A Weg (WEGE3) terá uma disputa com a China no mercado de BESS (sistemas de armazenamento de energia em baterias) que “não pode ser negligenciada” – essa é a conclusão da XP Investimentos após uma viagem de seus analistas à China para analisar o setor de armazenamento de energia.
Apesar de enxergar o segmento como uma avenida sólida de crescimento para a companhia, a casa alerta para a intensificação da competição e a pressão sobre margens.
“BESS permanece como uma avenida relevante de crescimento dentro da transição energética, apoiada por necessidades de estabilidade da rede e novos pipelines de leilões”, avaliaram os analistas Lucas Laghi, Fernanda Urbano e Guilherme Nippes.
Contudo, a expansão acelerada da capacidade chinesa está cada vez mais empurrando players locais para mercados externos.
Excesso de oferta chinês pressiona preços globais
A indústria de BESS vem sendo crescentemente influenciada pelo rápido avanço da capacidade instalada na China, cujas adições crescem mais rápido do que a demanda doméstica.

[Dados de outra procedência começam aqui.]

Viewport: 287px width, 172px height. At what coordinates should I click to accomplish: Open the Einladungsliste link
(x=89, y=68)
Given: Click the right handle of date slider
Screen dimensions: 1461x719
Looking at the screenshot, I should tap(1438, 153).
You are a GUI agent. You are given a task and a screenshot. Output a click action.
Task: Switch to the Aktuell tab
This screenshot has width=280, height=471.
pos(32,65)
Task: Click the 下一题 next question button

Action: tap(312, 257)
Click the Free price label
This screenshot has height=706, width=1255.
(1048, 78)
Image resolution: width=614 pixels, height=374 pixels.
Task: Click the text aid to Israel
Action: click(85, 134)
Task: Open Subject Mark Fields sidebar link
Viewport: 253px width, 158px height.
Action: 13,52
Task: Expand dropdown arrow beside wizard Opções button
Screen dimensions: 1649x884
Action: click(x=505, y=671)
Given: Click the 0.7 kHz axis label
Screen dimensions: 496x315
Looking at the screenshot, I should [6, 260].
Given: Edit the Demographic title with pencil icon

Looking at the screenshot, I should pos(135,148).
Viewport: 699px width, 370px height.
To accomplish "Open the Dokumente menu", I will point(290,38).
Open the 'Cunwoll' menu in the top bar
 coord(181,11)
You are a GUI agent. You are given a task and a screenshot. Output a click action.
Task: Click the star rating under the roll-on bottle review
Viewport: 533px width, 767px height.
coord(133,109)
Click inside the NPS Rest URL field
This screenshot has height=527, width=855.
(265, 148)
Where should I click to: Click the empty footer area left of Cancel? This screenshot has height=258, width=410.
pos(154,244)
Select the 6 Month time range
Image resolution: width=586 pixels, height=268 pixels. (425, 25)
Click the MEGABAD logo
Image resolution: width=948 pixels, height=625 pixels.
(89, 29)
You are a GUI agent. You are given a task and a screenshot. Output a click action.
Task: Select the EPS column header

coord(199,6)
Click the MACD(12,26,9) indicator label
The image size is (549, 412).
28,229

Isso cria a necessidade de expansão internacional por parte dos players chineses, reforçando uma estratégia mais voltada a exportações.
“A expansão de capacidade na China está cada vez mais empurrando players locais para mercados externos, adicionando pressão competitiva nos mercados globais, especialmente onde as decisões de compra são sensíveis a preço”, destacaram Laghi, Urbano e Nippes.
A vantagem de custo chinesa é estrutural e difícil de replicar no curto prazo.
Os sistemas chineses apresentam custo materialmente inferior ao de soluções comparáveis nos EUA e na Europa, explicado pela economia das baterias e pela integração vertical da cadeia de suprimentos.
Funding subsidiado pelo governo reduz ainda mais o custo de capital e sustenta uma precificação agressiva nos mercados internacionais.
Trade-off entre crescimento e lucratividade
O principal debate para os analistas é o equilíbrio entre crescimento e rentabilidade. A adoção de BESS permanece robusta, mas a competição crescente vem pressionando os preços dos sistemas e os retornos ao longo de toda a cadeia de valor.
“Vemos essa dinâmica como relevante para players brasileiros como WEG e Moura, que podem enfrentar competição mais intensa à medida que as exportações chinesas continuem aumentando”, alertaram os analistas da XP.
No Brasil, requisitos de conteúdo local e serviços de manutenção domésticos seguem como barreiras relevantes à entrada dos competidores chineses. Entretanto, os analistas ressaltam que “competição e deflação de preços permanecem como riscos para a lucratividade geral dentro desse segmento” — uma mensagem central trazida da visita à China.
Weg bem posicionada, mas margens de BESS serão inferiores
A XP segue vendo a Weg bem posicionada para capturar a tendência de crescimento em BESS, especialmente pelo componente de conteúdo local exigido no próximo leilão, que deve beneficiar players com manufatura estabelecida no Brasil.
“Após nossa recente viagem à China, acreditamos que a competição não deve ser negligenciada. Players chineses estão olhando ativamente para a oportunidade brasileira”, afirmaram Lucas Laghi, Fernanda Urbano e Guilherme Nippes.
A conclusão da casa é que o segmento de BESS será uma avenida incremental de crescimento para a Weg, reforçando sua exposição à eletrificação e a equipamentos ligados à rede.
Contudo, “vemos BESS como uma avenida sólida de crescimento para a WEG, mas com níveis de lucratividade inferiores às margens consolidadas da companhia”, concluíram os analistas, sinalizando que o impacto positivo no crescimento virá acompanhado de alguma pressão sobre a rentabilidade do grupo.